Tenendo in considerazione questi presupposti, la cosiddetta direttiva sul commercio elettronico prevede che Meta, pur rivestendo un ruolo passivo nel caricamento dei dati, in qualità di fornitore di servizi, abbia l’onere di rimuovere i contenuti che violano il diritto d’autore non appena questi vengano segnalati. Nel caso di Minischetti, Facebook ha reagito con colpevole lentezza, eliminando i file solo una volta che il processo è stato avviato, ed esclusivamente come “atto di prudenza”. Ormai condannata, Meta non potrà più caricare né condividere le immagini al centro della disputa e, in caso di violazione, i giudici prevedono una multa di 100 euro per ogni giorno di permanenza delle foto su Facebook.
Negli ultimi mesi, Meta e omologhi stanno esercitando forti pressioni sulla Casa Bianca per convincere l’Amministrazione Trump che le tasse e le leggi europee rappresentino dei “dazi” sotto mentite spoglie: un processo di persuasione che ha contribuito a far sì che gli USA esigessero dai partner europei la rinuncia, di fatto, della cosiddetta “digital tax”, una proposta di tassazione che è nata con l’obiettivo di impedire alle Big Tech di sfruttare stratagemmi al fine di limitare significativamente il versamento dei tributi. In generale, vige la sensazione che le istituzioni UE si stiano dimostrando accomodanti nei confronti degli interessi statunitensi, ma anche che si stiano dimostrando fin troppo pronte ad alleggerire le leggi interne che, dal GDPR all’AI Act, influenzano lo sviluppo digitale. La decisione del tribunale di Torino si muove dunque in controtendenza con l’ethos del momento, offrendo una pietra miliare giuridica tanto sorprendente quanto anomala.

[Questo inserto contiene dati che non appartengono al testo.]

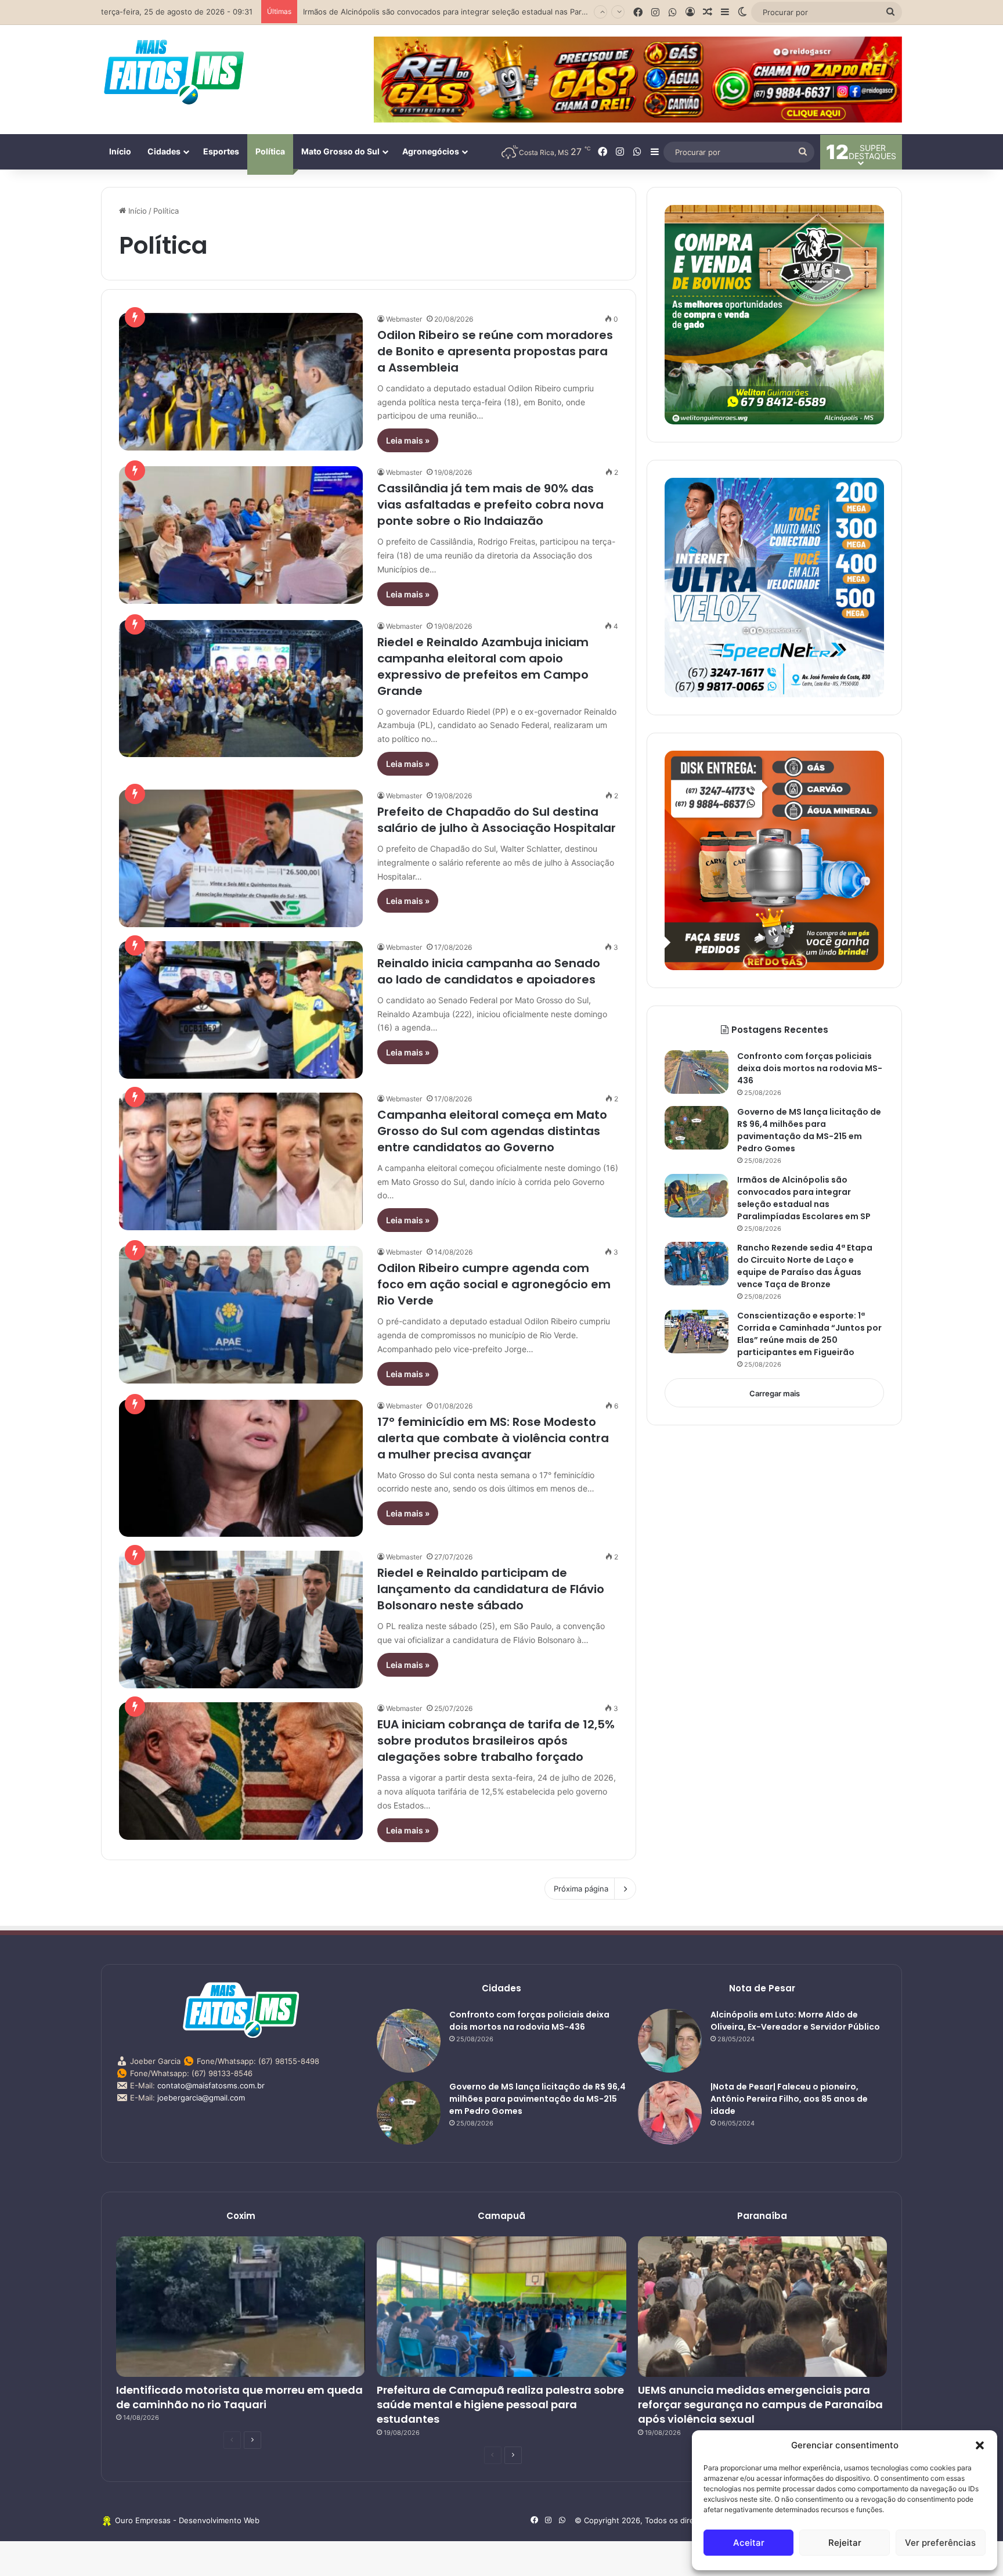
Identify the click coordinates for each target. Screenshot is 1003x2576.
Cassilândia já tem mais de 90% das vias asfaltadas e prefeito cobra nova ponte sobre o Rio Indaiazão (490, 504)
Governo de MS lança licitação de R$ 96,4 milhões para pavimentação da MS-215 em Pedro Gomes (809, 1130)
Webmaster (404, 319)
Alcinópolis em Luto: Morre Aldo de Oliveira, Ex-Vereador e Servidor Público (795, 2021)
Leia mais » (408, 440)
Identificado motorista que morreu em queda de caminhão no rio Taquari (239, 2397)
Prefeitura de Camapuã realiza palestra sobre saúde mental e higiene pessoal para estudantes (500, 2404)
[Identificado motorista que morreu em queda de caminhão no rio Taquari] (240, 2306)
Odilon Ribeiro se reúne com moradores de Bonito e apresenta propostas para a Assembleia (495, 351)
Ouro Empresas (143, 2520)
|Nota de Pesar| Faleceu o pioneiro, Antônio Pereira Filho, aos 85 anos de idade (789, 2099)
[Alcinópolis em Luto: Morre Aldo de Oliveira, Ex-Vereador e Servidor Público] (670, 2041)
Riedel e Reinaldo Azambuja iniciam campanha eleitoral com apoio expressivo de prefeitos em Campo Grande (483, 666)
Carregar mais (774, 1393)
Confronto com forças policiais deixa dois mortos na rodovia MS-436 (809, 1068)
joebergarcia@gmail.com (201, 2097)
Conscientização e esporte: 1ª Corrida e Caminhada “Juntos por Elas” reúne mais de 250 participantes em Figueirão (809, 1334)
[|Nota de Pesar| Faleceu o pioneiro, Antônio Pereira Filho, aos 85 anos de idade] (670, 2113)
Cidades (164, 151)
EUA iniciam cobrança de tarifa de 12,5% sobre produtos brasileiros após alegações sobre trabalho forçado (496, 1740)
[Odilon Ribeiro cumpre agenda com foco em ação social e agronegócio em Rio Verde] (241, 1315)
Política (270, 151)
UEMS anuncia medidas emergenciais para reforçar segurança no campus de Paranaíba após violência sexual (760, 2404)
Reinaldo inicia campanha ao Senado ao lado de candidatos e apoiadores (488, 971)
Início (120, 151)
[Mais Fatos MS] (173, 71)
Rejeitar (844, 2542)
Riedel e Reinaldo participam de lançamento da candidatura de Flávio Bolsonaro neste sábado (490, 1589)
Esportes (221, 151)
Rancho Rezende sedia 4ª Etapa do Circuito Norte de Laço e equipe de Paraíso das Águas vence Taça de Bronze (507, 11)
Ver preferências (940, 2542)
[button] (980, 2445)
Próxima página (581, 1888)
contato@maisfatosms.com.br (211, 2085)
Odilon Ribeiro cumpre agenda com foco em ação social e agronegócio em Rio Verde (494, 1284)
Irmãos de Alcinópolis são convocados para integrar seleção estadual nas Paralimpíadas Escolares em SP (804, 1198)
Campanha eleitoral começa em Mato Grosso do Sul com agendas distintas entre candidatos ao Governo (492, 1131)
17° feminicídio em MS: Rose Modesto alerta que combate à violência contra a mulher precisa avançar (493, 1438)
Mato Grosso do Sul (340, 151)
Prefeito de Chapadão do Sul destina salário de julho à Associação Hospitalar (496, 820)
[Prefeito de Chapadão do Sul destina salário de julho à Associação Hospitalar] (241, 858)
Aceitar (748, 2542)
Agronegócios (430, 151)
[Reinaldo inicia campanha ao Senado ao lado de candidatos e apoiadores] (241, 1010)
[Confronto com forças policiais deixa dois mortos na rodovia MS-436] (696, 1072)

Piuttosto che giungere a una sentenza, le grandi aziende preferiscono tradizionalmente trovare con le controparti soluzioni amichevoli che evitino loro qualunque ammissione di colpevolezza. In questo caso non è andata così: Facebook non ha trovato alcuna forma di compromesso ed è stata condannata, segnando una macchia netta nei suoi precedenti. Una leva che potrà essere sfruttata anche da azioni legali future. Considerando il modus operandi di Meta, è facile immaginare che la vicenda giuridica non possa ancora dirsi conclusa e che il confronto proseguirà in fase di appello; tuttavia, l’azienda non ha impugnato la decisione, né ha annunciato di volerlo fare. Il caso «solleva un’attenzione maggiore e mette un po’ tutti nella condizione di smettere di pensare che il copyright – attraverso questi strumenti digitali – possa essere degradato a un diritto secondario e calpestabile», conclude Manganaro. «Sicuramente mette i server provider in uno stato di maggiore attenzione, di maggiore allerta, su quello che fanno. Non basta più dire “lo ha caricato qualcun altro”».